Er schrie auf, als ihn Gowenna an der Schulter berührte. Ihre Hand war feucht und warm, und Skars Übelkeit wurde unerträglich. Mühsam kämpfte er den Brechreiz nieder, der in seiner Kehle emporstieg, drehte sich um und sah Gowenna an. Ihr Gesicht wirkte erschöpft und müde, aber in ihren Augen stand ein seltsames Flackern, ein Ausdruck, den er nie zuvor an ihr gesehen hatte.
»Komm.«
Skars Herz begann wie rasend zu hämmern, als er neben ihr auf Vela und Yar-gan zuging. Der Sumpfmann kniete neben der toten Errish und drehte ihm den Rücken zu, aber die Haltung seiner Schultern verriet Skar, daß er etwas in den Armen hielt. Es schreit nicht, dachte er. Kinder schreien, wenn sie geboren sind. Es schreit nicht. Es muß tot sein. Aber gleichzeitig spürte er, daß es nicht tot war, daß es lebte und genau in diesem Moment erwachte, zum ersten Mal so etwas wie einen bewußten Gedanken formte, die Welt, in die es geboren worden war, mit unsichtbaren Händen betastete und befühlte...
Er blieb stehen.

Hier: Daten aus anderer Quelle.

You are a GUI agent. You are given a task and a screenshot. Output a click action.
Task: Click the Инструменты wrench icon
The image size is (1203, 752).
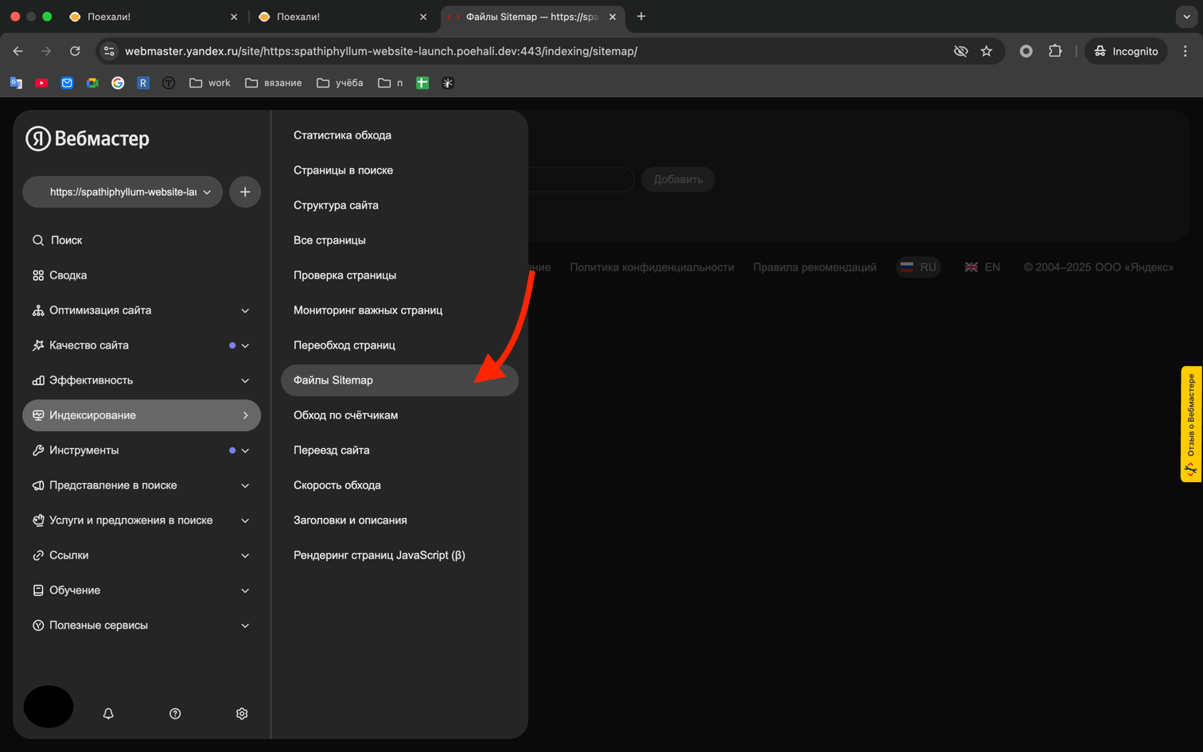[x=37, y=450]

Er wollte nicht weitergehen. Mit einem Male hatte er Angst, unsägliche Angst, die nächsten Schritte zu tun und das Kind zu sehen, aber Gowenna schob ihn mit sanfter Gewalt weiter.
Yar-gan richtete sich auf, als er neben ihm stehenblieb. Das Kind lag in seinen Armen, unendlich klein und verloren in den gewaltigen Pranken, die sich der Sumpfmann von Del geliehen hatte.
Es war ein ganz normales Kind, klein und mit dem zerknautschten Greisengesicht der meisten Neugeborenen, noch voller Blut und Schleim, und Skar fragte sich bestürzt, was er erwartet hatte. Ein Monster? Ein spinnenköpfiges schwarzes Ding mit Krakenarmen und Pferdefuß und Vampirzähnen? Es war ein normales Kind. Es sah normal aus, und es war normal, das wußte er, ganz plötzlich. Er spürte die Macht, die hinter der Stirn dieses winzigen Wesens schlummerte, aber gleichzeitig wußte er - und es waren genau diese Worte, die er dachte, Worte, über die er noch vor Augenblicken gelacht hätte -, daß es unschuldig und rein war wie alle Neugeborenen, und daß, wenn es böse werden würde, sie es waren, die das Böse in seine Seele pflanzen würden.